The records »
-=-=-=-=-

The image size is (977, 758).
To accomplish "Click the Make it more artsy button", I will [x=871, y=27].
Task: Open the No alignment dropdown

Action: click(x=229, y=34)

-=-=-=-=-

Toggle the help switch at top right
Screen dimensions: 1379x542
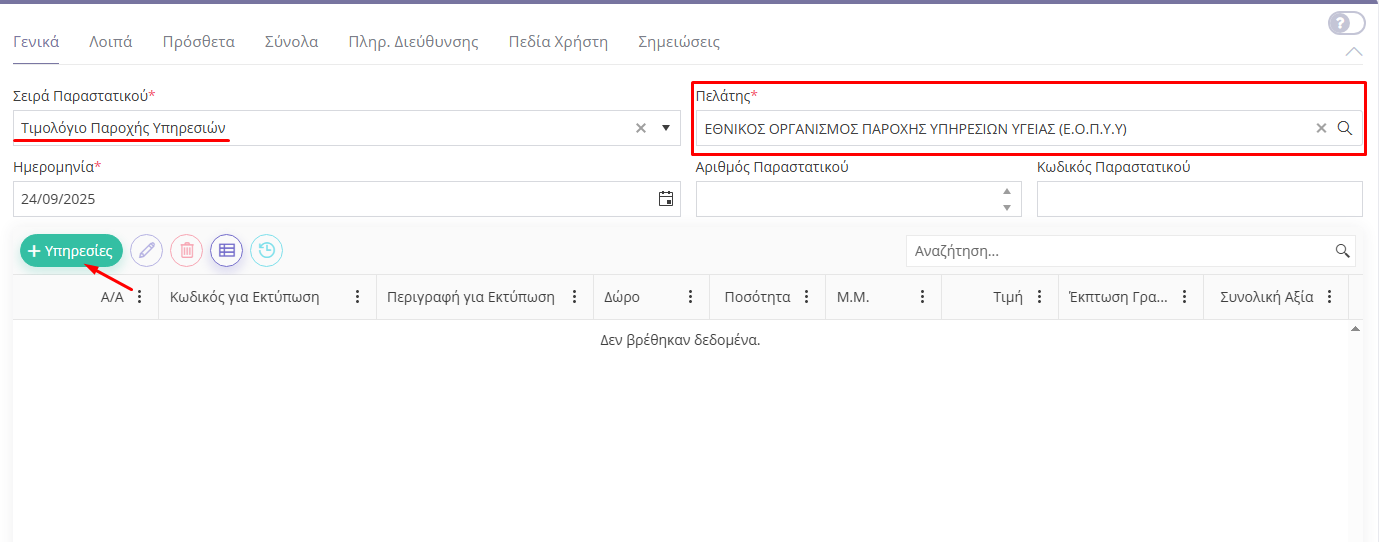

-=-=-=-=-

Problem statement »
In the listing, starting at the line that contains "Toggle the help switch at top right" and ending at the line that contains "Screen dimensions: 1379x542", can you change "help switch" to "settings switch" and give those lines back with nothing else altered?

Output of the task »
Toggle the settings switch at top right
Screen dimensions: 1379x542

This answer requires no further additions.